Reliability tradeoffs for Power Platform workloads
A reliable workload consistently meets its defined reliability objectives. It should reach established resiliency targets, ideally by circumventing events that affect reliability. Realistically, however, a workload must tolerate and control the impact of such events and maintain operations at a predetermined level during active malfunction. Even during a disaster, a reliable workload must recover to a specific state within a given period of time, both of which are agreed upon among the stakeholders. An incident response plan that enables you to achieve rapid detection and recovery is vital.
During the design phase of a workload, you need to consider how decisions based on the Reliability design principles and the recommendations in the Design review checklist for Reliability might influence the goals and optimizations of other pillars. Certain decisions might benefit some pillars but constitute a tradeoff for others. This article describes example tradeoffs that a workload team might encounter when designing workload architecture and operations for reliability.
Reliability tradeoffs with Security
Tradeoff: Increased workload surface area. The Security pillar prioritizes a reduced and contained surface area to minimize attack vectors and reduce the management of security controls.
Reliability is often obtained through replication. Replication can occur at the component level, at the data level, or even at a geographic level. Replicas, by design, increase the surface area of a workload. From a security perspective, a reduced and contained surface area is preferred to minimize potential attack vectors and streamline the management of security controls.
Similarly, disaster recovery solutions, like backups, increase a workload's surface area. However, they're often isolated from the workload's runtime. This requires the implementation of additional security controls, which might be specific to the disaster recovery solution.
For the sake of reliability goals, additional components might be needed for the architecture, which increases the surface area. This increased complexity increases the surface area of the workload by adding new components that need to be secured, possibly in ways that aren't already used in the system. Typically, these components are accompanied by additional code to support their use or general reliability patterns, which also increases the application's surface area.
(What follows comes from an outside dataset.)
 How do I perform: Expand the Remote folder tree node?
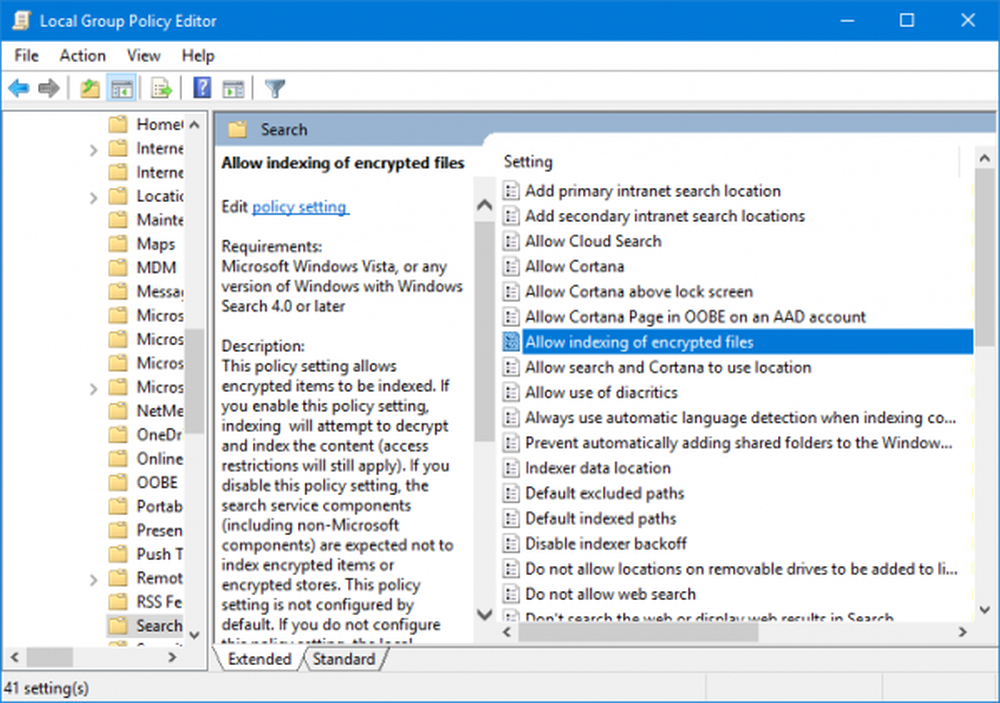(x=93, y=578)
Tradeoff: Security control bypass. The Security pillar recommends that all controls remain active in both normal and stressed systems.
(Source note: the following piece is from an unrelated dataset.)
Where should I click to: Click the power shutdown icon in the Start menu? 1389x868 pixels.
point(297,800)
When a workload is experiencing a reliability event that's being addressed under active incident response, urgency might create pressure for workload teams to bypass security controls that are optimized for routine access.
Troubleshooting activities can cause the team to temporarily disable security protocols, leaving an already stressed system potentially exposed to additional security risks. There's also a risk that the security protocols won't be reestablished promptly.
Granular implementations of security controls, like role-based access control assignments or firewall rules, introduce configuration complexity and sensitivity, increasing the chance for misconfiguration. Mitigating this potential reliability impact by using broad rules erodes all three Zero Trust architecture principles.
Tradeoff: Old software versions. The Security pillar encourages a "get current, stay current" approach to vendor security patches.
Applying release wave updates or updates to vendor libraries, like third-party components or solutions, can potentially disrupt the target component, causing unavailability during the change. Delaying or avoiding patching might avoid the potential reliability risks, but it leaves the system unprotected against evolving threats.
The preceding consideration also applies to the workload's code. For example, it applies to application code that uses old libraries and components. If updating and deploying application code is viewed as an unmitigated reliability risk, the application is exposed to additional security risks over time.
Reliability tradeoffs with Operational Excellence
Tradeoff: Increased operational complexity. Operational Excellence, like Reliability itself, prioritizes simplicity.
Having a comprehensive monitoring strategy for a workload is a key part of operational excellence. Introducing additional components into an architecture to implement reliability design patterns results in more data sources to manage, increasing the complexity of implementing distributed tracing and observability.
Using multiple regions to overcome single region resource capacity constraints and/or implement an active/active architecture increases the complexity of the workload's operational management. This complexity is introduced by the need to manage multiple regions and the need to manage the data replication between them.
Tradeoff: Increased effort to generate team knowledge and awareness. The Operational Excellence pillar recommends keeping and maintaining a documentation repository for procedures and topologies.
As a workload becomes more robust through the addition of reliability components and patterns, it takes more time to maintain operational procedures and artifact documentation.
Training becomes more complex as the number of components in the workload increases. This complexity affects the time required for onboarding and increases the knowledge that's needed to track product roadmaps and service-level guidance.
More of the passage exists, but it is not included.